• [Problem requirements]
Pick out all lines with the word "thumbnail" from the records that follow.

==== Data in this exercise

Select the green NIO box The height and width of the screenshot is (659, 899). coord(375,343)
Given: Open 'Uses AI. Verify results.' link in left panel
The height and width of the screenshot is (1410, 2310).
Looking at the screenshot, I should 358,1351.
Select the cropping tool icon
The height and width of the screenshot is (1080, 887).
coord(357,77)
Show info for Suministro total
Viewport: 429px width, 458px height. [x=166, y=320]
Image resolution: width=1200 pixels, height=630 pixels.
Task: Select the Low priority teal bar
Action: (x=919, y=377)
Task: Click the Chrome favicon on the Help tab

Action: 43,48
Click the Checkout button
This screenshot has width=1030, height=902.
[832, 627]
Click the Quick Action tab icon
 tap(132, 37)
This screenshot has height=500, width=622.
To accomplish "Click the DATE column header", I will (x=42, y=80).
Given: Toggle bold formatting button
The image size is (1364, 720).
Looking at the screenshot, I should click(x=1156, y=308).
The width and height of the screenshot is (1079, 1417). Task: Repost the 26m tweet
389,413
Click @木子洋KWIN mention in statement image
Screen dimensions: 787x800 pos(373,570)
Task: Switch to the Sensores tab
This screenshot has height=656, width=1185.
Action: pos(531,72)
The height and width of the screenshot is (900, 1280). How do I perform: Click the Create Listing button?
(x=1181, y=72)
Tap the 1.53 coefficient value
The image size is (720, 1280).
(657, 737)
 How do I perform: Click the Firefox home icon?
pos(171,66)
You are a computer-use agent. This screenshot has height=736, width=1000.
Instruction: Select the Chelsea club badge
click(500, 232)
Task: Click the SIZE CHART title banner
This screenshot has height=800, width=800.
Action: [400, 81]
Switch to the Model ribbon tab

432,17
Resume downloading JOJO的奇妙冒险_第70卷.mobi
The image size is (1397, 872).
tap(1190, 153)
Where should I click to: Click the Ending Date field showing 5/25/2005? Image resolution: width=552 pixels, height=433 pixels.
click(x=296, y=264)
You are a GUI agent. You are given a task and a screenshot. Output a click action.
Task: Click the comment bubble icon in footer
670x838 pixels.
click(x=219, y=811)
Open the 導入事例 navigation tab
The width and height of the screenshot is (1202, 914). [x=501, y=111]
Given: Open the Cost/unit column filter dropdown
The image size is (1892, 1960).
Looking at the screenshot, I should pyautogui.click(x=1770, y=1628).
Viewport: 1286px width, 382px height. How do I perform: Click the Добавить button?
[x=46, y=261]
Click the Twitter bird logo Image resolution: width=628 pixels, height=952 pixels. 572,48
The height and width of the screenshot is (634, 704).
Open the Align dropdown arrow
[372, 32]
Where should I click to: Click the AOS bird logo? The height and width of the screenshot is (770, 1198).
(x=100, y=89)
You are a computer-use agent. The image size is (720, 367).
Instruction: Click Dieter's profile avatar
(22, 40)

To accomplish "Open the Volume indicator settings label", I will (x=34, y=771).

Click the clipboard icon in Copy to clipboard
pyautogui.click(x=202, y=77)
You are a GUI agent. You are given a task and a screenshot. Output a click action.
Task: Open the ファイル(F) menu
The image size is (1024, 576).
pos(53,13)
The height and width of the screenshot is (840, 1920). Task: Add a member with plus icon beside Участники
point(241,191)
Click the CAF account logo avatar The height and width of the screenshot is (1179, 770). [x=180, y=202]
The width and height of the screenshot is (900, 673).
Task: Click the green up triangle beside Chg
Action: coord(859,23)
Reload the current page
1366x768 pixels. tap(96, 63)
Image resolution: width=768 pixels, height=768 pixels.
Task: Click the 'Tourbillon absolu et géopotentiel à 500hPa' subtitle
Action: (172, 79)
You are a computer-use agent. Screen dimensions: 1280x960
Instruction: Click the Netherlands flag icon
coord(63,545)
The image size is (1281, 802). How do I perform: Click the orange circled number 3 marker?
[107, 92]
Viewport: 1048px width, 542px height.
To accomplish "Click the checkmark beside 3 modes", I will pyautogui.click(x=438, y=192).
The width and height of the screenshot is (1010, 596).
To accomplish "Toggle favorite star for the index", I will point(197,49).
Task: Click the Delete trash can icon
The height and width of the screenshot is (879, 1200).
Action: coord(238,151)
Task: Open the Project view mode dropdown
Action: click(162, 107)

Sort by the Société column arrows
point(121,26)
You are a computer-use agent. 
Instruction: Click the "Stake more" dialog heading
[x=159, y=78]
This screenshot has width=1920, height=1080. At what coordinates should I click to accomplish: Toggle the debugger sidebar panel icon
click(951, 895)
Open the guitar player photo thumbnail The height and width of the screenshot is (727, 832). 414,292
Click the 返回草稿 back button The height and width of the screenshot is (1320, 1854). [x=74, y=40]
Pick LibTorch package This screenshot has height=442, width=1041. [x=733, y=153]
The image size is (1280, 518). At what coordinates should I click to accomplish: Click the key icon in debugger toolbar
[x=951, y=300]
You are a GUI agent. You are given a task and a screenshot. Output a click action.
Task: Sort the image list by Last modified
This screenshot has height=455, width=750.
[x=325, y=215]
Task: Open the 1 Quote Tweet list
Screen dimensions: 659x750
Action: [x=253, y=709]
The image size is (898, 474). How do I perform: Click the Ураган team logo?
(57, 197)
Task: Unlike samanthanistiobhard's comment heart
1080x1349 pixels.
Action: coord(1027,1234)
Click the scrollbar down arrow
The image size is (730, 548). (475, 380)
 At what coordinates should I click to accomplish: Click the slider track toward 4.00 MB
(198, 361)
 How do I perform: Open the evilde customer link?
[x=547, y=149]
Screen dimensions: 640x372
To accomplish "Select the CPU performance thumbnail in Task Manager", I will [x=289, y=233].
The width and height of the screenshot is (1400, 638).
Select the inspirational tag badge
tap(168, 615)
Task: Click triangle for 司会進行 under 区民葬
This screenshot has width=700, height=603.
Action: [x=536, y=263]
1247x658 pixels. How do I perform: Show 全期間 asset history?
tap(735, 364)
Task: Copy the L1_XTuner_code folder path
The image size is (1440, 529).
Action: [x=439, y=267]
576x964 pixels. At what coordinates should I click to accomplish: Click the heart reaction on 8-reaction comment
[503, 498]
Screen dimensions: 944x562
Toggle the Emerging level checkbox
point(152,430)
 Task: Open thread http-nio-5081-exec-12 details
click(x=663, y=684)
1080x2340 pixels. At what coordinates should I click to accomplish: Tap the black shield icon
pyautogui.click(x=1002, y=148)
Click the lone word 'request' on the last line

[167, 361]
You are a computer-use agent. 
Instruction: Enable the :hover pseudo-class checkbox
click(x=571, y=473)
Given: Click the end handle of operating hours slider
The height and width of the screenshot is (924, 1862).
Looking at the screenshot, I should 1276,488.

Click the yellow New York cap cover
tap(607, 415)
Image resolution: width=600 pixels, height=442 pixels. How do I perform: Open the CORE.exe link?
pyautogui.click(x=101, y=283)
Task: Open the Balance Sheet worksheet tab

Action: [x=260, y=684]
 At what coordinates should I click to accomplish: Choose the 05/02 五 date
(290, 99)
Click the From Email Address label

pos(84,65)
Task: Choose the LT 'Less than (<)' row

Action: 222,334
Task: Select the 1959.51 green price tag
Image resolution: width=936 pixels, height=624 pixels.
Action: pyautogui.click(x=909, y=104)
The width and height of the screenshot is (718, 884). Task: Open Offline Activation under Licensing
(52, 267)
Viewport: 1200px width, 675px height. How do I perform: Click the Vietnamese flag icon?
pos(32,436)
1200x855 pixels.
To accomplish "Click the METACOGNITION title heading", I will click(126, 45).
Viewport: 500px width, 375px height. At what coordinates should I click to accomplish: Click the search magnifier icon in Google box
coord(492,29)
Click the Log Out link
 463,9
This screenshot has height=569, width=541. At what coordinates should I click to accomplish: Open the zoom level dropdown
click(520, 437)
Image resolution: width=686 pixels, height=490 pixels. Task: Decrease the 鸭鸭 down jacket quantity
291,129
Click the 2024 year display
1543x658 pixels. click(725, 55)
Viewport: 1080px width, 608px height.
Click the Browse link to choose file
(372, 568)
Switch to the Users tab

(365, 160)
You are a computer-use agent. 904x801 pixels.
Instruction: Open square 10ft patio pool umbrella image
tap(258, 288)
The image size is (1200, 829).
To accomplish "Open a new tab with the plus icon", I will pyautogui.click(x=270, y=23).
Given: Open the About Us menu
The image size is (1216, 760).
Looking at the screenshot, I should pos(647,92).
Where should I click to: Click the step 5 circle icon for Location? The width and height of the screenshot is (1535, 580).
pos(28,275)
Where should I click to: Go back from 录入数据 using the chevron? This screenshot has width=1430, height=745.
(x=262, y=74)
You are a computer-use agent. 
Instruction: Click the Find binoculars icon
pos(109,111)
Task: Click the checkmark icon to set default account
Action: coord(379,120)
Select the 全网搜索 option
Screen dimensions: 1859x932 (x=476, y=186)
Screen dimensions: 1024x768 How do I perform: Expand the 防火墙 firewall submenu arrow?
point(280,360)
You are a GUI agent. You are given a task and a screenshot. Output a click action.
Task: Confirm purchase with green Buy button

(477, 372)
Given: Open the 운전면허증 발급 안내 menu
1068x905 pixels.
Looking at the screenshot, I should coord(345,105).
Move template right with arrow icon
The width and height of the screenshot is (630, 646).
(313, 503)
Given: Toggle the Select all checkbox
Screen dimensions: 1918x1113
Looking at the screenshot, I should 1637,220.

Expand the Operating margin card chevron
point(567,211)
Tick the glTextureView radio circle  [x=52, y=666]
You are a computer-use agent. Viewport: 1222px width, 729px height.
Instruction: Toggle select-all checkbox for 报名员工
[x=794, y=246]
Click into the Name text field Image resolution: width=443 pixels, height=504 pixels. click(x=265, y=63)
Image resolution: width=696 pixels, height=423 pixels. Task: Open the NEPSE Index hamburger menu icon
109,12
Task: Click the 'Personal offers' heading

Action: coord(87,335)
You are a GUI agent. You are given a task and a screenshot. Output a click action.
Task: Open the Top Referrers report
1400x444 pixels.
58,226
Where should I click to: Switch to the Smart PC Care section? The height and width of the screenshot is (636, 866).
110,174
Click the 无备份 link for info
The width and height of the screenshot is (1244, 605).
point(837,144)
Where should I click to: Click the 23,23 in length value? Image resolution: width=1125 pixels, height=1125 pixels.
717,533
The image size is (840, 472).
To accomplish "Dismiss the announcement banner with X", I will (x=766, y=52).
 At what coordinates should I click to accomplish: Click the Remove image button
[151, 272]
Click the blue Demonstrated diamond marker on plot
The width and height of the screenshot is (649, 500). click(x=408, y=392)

========

• [Answer to this task]
Open the guitar player photo thumbnail The height and width of the screenshot is (727, 832). 414,292
To accomplish "Select the CPU performance thumbnail in Task Manager", I will [x=289, y=233].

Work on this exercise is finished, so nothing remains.